■ **Task directions**: In the records below, begin at the line that has "Check the Remove once hit option" and stop after the line that has "Given: Click the red users notification icon"; quote those lines verbatim and nothing more.

Records drawn from a dataset:
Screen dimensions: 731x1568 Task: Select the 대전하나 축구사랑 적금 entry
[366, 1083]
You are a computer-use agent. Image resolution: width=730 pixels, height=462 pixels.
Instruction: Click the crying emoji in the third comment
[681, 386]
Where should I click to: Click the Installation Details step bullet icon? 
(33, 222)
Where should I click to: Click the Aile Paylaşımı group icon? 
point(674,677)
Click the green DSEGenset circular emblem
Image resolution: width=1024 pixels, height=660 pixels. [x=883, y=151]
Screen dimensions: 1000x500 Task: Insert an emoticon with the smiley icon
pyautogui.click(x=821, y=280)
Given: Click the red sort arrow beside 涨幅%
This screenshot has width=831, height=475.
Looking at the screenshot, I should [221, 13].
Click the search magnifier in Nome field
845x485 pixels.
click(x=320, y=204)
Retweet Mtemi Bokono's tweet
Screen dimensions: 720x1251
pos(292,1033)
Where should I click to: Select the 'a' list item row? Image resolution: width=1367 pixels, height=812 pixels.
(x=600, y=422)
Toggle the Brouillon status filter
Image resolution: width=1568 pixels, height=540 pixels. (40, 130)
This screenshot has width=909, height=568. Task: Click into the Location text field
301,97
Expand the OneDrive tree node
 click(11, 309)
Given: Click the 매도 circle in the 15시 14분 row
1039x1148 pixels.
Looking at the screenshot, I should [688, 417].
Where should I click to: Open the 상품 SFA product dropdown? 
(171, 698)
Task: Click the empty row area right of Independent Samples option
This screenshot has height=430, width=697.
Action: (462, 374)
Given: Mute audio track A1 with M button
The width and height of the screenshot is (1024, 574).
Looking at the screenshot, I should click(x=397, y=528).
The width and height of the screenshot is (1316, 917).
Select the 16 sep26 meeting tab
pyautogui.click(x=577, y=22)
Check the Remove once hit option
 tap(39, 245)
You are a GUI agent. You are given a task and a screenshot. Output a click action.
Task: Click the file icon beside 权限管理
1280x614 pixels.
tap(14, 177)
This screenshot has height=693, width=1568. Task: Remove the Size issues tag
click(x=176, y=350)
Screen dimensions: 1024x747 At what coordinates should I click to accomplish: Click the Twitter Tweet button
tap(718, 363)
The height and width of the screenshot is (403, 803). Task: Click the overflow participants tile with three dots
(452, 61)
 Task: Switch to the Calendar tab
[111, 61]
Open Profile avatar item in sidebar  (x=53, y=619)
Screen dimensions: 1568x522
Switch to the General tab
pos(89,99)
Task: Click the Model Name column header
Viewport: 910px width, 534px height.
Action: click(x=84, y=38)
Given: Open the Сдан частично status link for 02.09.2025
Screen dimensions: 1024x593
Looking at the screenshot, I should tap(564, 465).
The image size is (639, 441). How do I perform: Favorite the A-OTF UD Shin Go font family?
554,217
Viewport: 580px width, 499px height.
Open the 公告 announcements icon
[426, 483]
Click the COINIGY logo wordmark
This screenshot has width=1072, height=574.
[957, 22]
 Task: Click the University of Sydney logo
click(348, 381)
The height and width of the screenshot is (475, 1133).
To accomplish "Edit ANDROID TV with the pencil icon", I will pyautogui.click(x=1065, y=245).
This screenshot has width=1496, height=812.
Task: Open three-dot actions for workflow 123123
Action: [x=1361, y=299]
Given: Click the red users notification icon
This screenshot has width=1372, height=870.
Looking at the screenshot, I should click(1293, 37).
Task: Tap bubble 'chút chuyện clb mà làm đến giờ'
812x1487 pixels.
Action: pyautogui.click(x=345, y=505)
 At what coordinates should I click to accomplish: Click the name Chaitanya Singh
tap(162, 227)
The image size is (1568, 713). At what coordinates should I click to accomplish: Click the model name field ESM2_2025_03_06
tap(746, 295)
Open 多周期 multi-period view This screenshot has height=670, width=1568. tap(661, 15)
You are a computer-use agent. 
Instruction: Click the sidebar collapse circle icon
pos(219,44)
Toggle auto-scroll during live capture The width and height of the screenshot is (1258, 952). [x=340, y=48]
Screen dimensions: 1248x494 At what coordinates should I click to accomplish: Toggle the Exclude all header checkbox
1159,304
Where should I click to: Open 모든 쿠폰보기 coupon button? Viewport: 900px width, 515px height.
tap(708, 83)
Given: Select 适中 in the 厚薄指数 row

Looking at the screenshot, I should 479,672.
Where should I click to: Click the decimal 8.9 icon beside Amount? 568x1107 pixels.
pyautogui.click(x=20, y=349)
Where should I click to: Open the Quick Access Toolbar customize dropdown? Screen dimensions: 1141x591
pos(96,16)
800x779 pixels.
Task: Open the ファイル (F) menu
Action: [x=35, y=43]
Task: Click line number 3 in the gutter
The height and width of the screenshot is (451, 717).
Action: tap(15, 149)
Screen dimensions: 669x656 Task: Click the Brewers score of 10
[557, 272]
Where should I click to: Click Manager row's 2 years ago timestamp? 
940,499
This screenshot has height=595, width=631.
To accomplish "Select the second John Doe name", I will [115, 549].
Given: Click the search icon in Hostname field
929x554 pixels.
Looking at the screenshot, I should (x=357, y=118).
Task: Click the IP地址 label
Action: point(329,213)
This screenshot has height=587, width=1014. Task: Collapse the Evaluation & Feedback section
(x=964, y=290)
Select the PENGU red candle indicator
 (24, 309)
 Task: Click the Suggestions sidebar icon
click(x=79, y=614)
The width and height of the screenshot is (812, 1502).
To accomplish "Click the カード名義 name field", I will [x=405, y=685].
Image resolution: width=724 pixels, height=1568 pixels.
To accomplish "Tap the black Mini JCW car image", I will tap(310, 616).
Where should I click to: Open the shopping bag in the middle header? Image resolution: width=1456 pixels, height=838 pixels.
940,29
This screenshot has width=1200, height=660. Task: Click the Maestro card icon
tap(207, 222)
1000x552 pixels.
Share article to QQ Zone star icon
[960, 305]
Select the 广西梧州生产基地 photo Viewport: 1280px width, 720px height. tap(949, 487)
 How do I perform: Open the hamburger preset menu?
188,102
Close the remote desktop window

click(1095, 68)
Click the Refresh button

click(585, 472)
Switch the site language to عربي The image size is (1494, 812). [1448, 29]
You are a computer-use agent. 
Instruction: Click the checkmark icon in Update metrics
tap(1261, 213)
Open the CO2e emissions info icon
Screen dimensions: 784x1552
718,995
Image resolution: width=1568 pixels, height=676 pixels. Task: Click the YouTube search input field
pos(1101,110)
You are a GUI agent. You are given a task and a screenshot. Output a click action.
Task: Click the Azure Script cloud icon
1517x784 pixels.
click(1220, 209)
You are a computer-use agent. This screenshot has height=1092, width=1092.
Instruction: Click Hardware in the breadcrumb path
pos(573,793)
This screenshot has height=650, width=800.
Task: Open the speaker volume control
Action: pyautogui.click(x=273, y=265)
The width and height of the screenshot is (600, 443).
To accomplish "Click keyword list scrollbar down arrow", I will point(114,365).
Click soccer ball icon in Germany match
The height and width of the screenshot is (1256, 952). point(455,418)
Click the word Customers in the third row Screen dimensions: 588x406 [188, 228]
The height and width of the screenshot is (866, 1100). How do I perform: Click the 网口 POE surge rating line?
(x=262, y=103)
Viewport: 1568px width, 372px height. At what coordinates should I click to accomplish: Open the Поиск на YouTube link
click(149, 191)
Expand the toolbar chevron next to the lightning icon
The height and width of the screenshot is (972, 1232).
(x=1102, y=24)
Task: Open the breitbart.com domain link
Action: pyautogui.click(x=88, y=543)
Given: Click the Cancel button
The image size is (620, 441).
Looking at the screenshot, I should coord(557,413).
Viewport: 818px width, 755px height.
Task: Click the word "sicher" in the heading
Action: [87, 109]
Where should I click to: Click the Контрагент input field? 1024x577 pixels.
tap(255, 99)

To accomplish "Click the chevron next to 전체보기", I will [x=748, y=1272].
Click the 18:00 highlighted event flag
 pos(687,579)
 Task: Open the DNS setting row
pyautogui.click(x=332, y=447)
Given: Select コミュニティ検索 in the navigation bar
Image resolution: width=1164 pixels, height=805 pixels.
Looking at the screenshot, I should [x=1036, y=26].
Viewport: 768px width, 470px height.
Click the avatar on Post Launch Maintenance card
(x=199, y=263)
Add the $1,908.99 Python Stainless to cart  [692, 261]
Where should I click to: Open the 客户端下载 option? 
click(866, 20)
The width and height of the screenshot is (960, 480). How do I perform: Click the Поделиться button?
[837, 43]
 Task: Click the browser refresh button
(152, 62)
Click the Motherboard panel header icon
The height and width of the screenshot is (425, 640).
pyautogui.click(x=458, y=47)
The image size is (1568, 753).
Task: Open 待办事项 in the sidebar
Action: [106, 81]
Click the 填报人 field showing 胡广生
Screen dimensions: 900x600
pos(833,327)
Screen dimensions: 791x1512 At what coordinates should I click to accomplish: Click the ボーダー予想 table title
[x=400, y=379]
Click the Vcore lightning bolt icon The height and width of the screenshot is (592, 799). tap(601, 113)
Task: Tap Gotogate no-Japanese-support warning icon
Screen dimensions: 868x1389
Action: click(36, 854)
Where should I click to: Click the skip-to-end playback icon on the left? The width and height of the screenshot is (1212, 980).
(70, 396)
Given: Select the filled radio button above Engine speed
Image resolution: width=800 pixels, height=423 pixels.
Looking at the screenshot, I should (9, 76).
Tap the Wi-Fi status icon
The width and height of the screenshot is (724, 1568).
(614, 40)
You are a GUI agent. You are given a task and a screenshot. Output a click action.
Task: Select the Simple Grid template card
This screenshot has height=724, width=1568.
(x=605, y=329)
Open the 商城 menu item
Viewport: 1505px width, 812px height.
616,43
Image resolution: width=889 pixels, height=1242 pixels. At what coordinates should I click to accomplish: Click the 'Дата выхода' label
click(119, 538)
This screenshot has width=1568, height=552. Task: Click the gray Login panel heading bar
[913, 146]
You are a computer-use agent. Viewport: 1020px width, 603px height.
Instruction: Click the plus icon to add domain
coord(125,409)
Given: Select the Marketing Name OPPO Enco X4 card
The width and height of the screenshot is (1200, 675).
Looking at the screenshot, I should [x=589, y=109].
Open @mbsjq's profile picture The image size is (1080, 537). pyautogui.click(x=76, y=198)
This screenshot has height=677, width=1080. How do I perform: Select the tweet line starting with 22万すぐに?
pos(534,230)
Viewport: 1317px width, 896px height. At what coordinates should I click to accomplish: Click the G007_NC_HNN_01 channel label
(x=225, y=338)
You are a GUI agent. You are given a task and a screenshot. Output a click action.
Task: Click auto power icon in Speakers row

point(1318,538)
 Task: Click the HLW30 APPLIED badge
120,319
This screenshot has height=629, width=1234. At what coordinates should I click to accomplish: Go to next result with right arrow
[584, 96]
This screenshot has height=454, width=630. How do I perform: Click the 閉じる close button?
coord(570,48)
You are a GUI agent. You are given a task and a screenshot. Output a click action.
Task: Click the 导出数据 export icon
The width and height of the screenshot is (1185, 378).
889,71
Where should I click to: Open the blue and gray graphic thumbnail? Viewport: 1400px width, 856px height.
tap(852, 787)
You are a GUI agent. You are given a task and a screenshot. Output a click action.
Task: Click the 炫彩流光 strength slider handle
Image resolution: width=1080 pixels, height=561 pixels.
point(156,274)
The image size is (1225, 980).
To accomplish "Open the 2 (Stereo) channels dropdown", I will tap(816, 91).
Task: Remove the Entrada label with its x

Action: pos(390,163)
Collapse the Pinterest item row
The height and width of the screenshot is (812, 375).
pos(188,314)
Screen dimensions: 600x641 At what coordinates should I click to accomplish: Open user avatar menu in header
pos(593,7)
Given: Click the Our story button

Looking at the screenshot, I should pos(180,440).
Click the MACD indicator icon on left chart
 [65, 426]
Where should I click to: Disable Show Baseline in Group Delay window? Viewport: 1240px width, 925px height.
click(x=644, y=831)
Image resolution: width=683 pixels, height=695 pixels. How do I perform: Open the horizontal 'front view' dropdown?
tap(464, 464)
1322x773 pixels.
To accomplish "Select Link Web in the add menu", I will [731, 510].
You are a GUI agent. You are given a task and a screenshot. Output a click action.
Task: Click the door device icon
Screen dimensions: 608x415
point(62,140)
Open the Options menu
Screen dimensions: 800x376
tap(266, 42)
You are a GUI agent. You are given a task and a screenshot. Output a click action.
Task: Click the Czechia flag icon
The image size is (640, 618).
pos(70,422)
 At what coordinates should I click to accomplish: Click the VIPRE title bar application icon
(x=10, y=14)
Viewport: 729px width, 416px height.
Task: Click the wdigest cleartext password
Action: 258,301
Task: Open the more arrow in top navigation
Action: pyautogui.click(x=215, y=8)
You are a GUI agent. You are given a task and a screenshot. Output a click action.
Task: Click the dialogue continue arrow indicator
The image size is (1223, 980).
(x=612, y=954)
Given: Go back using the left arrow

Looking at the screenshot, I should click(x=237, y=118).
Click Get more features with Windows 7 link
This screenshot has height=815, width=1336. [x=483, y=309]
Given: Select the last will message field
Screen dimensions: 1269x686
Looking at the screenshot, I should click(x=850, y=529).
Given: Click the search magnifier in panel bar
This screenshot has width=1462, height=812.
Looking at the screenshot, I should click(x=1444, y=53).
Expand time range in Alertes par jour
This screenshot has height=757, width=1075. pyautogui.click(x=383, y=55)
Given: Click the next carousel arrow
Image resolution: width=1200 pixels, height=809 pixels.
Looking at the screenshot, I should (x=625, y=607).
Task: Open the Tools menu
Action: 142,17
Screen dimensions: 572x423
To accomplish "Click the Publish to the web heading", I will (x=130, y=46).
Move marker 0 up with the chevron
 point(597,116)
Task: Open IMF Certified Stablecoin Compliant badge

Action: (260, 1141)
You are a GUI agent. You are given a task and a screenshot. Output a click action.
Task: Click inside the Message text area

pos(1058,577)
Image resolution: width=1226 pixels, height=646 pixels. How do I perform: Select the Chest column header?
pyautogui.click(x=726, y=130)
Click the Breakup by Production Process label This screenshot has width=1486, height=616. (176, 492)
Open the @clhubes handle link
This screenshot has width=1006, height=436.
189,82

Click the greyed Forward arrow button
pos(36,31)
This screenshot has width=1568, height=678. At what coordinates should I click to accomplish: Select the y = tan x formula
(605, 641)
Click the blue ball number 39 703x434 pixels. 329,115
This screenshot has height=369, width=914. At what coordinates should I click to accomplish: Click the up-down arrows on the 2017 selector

■ **Exercise response**:
Check the Remove once hit option
 tap(39, 245)
You are a GUI agent. You are given a task and a screenshot. Output a click action.
Task: Click the file icon beside 权限管理
1280x614 pixels.
tap(14, 177)
This screenshot has height=693, width=1568. Task: Remove the Size issues tag
click(x=176, y=350)
Screen dimensions: 1024x747 At what coordinates should I click to accomplish: Click the Twitter Tweet button
tap(718, 363)
The height and width of the screenshot is (403, 803). Task: Click the overflow participants tile with three dots
(452, 61)
 Task: Switch to the Calendar tab
[111, 61]
Open Profile avatar item in sidebar  (x=53, y=619)
Screen dimensions: 1568x522
Switch to the General tab
pos(89,99)
Task: Click the Model Name column header
Viewport: 910px width, 534px height.
Action: click(x=84, y=38)
Given: Open the Сдан частично status link for 02.09.2025
Screen dimensions: 1024x593
Looking at the screenshot, I should tap(564, 465).
The image size is (639, 441). How do I perform: Favorite the A-OTF UD Shin Go font family?
554,217
Viewport: 580px width, 499px height.
Open the 公告 announcements icon
[426, 483]
Click the COINIGY logo wordmark
This screenshot has width=1072, height=574.
[957, 22]
 Task: Click the University of Sydney logo
click(348, 381)
The height and width of the screenshot is (475, 1133).
To accomplish "Edit ANDROID TV with the pencil icon", I will pyautogui.click(x=1065, y=245).
This screenshot has width=1496, height=812.
Task: Open three-dot actions for workflow 123123
Action: [x=1361, y=299]
Given: Click the red users notification icon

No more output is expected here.